> _CHALLENGES_:
1. Check each statement below against the article on Richard Rodriguez. For each, answer yes or no and quote the words of the article that decide it. (a) Rodriguez spoke with the writer in a telephone interview. (b) Rodriguez thinks the Mayan calendar foretold the end of the world. (c) Rodriguez is described as a Pulitzer Prize winner.
2. Extend the article on Richard Rodriguez with several more paragraphs, picking up after its final sentence.

> _TEXT EXTRACT_:
Wednesday, January 16, 2013

Identity is fluid

Writer sees labels as artificial limits


By JENNIFER LIEBRUM
Express Staff Writer

Pulitzer Prize nominee Richard Rodriguez admits it is harder for the man writing about the younger self than it was for the boy to experience. Courtesy photo

    Where there is chaos and pain, Mexican American essayist Richard Rodriguez moves in with a belief that we are all implicated in each other’s history, all of the time. And he analyzes the fallout with an optimistic belief that with each monumental debacle, we are drawn globally closer toward a solution.
    “I think the Mayan calendar was right, but it was not the end of the world, but the beginning of the world,” Rodriguez opined in a telephone interview.
    Citing reaction to the recent gang rape of a young female student in India, he said, “The women in India are rising up, and there are boys joining in their rage. There is something going on in our world that no one is talking about it. The world is peaking and grieving and learning and coming into its own, and we in America are only talking about Washington and the fiscal cliff.”

A set of data
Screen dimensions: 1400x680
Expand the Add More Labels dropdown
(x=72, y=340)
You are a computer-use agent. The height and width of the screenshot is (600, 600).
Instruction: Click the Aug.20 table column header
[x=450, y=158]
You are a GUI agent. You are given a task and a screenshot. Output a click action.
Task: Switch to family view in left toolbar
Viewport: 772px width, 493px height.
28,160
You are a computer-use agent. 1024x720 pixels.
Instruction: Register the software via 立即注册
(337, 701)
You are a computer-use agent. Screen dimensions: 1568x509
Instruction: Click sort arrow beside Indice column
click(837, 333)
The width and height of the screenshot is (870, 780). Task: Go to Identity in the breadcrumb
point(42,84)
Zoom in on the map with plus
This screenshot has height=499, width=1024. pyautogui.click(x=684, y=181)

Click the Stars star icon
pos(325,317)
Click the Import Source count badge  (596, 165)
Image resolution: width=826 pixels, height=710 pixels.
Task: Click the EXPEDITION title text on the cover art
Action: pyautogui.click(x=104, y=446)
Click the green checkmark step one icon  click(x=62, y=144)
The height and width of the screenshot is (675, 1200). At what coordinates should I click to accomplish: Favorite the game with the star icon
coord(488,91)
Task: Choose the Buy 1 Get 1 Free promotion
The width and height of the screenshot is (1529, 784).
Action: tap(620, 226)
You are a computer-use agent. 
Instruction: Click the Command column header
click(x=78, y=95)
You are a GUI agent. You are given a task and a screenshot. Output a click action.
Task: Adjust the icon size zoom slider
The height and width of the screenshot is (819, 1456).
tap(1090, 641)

> _ANSWER SET_:
1.
(a) Yes: "Rodriguez opined in a telephone interview."
(b) No: "it was not the end of the world, but the beginning of the world"
(c) No: "Pulitzer Prize nominee Richard Rodriguez"

2.
    As he has done for decades from television, podiums at prominent universities, prisons where he taught writing and perennial literary events, Rodriguez will challenge a Ketchum audience to consider the intricacies of cultural identity by using his gift for prose and commentary to blur the lines of race, religion, class and language. Those categories, often used to divide us, he interprets as segues to our similarities.
    Rodriguez will lecture at 6:30 p.m. Thursday, Jan. 17, at the Presbyterian Church of the Big Wood, a guest of the Sun Valley Center for the Arts. Rodriguez’s talk is given in conjunction with The Center’s current multidisciplinary project “Crossing Cultures: Ethnicity in Contemporary America,” a free visual arts exhibition at The Center in Ketchum, through Feb. 23.
    “I consider myself a writer and I try to talk about the world as I see it, and to bring a literary understanding to it,” he said. “I want to make the world complex because that is how I see the world. I travel the world and think about it. In my first book, for example, I talk about the psychological experience of being Hispanic and speaking English, how embarrassing it is, how hard it is.”   
    He is the author of three critically acclaimed books: “Hunger of Memory: The Education of Richard Rodriguez,” “Days of Obligation: An Argument With My Mexican Father” and “Brown: The Last Discovery of America,” each an examination of his humorous, provocative and profound reflections on his experience being the son of Mexican immigrants, raised in Sacramento and educated largely by Irish nuns.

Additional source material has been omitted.